LAWS(PVC)-1933-4-98

BRAJABALA DHAR Vs. NITYAMAYEE BISWAS

Decided On April 10, 1933
BRAJABALA DHAR Appellant
V/S
NITYAMAYEE BISWAS Respondents

JUDGEMENT

(1.) This is an appeal from a decree of the District Judge of Mymen-singh dated 25 May 1931, by which he granted what is described in the decree as letters of administration of a lost will. It appears that one Gopinath Biswas who was an aged and practising Muktear of Netrokona is said to have executed a will a short time before his death. The testator died on 26 September 1923. The will according to the case of the proponent was executed some time in October 1914. It was registered in the Local Registry Office as will appear from the paper which although not exhibited was filed along with other papers with the application for grant of letters of administration. That paper was one of the un-exhibited documents and has been printed in the last two pages of part II of the paper book. Unfortunately the Registration Office was burnt and we have not got a copy of the certified copy of the will. The case of the proponent is that the testator retired with his wife to Benares in November 1916. Along with him went his daughter Brajabala one of the objectors to the granting of the letters of administration and his son-in-law, Debendra. The testator is said to have returned in 1917 and as has already been stated died in 1923. It is significant that the present application for letters of administration was not made till 21 December 1929.

(2.) The objectors to the granting of letters of administration really raised two contentions before the learned District Judge. It was said in the first instance that as the will was not traced after the testator's death and could not be found the presumption is that the will must have been revoked by the testator. The second contention in opposition to the granting of letters of administration was that the oral evidence which had been given regarding the terms of the will is not such as should have been relied upon by the learned District Judge. After taking the evidence of both sides the learned District Judge has over ruled the objections of the objectors and has granted the letters of administration and it is against that decree that the present appeal has been brought.

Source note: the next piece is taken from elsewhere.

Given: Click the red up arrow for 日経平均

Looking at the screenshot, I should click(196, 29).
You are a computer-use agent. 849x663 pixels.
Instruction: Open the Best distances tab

(3.) The first question which we have to consider in this appeal is as to whether on the evidence it has been established that the will was found after the death of the testator Gopinath and in the second place we have to determine whether all the evidence which the District Judge has relied on for the determination of the contents of the will on oral evidence was sufficient. With regard to the first point the learned District Judge has relied on the evidence of the proponent of the will viz., the widow of the testator and a number of witnesses to whom, it is alleged, she complained that shortly after the death of the testator the will had been taken away by her son-in law, Debendra. It is to be observed in this connection that Debendra did not live long after the death of the testator. He died on 6 January 1925; and the evidence on which reliance has been placed by the learned District Judge with regard to her complaint that the will was taken away by her son-in-law consists of testimony of a number of witnesses. With regard to the evidence of the witnesses to whom she is said to have made the complaint it may be mentioned that one Kamini Kumar Sinha whose evidence is to be found at p. 51 of the paper-book states that he heard the complaint five or six months after the death of Gopinath. It is pointed out on behalf of the appellants that this evidence contradicts the evidence of the widow as to the time when this complaint was made for it is the case of the widow that complaint was made to this witness only a few days after the death of the testator and even before the Sradh of Gopinath was performed. With regard to the other witnesses who speak to the complaint they all put it some time within one year of the death of the testator. It has been rightly complained on behalf of the appellants that such a testimony should not be admitted in evidence. It is said that the evidence of the complainant if made within a short time after the death of the testator might be admissible on the ground of such evidence being res gestae, but no such ground exists admitting the evidence of witnesses to whom complaint was made long after the death of the testator.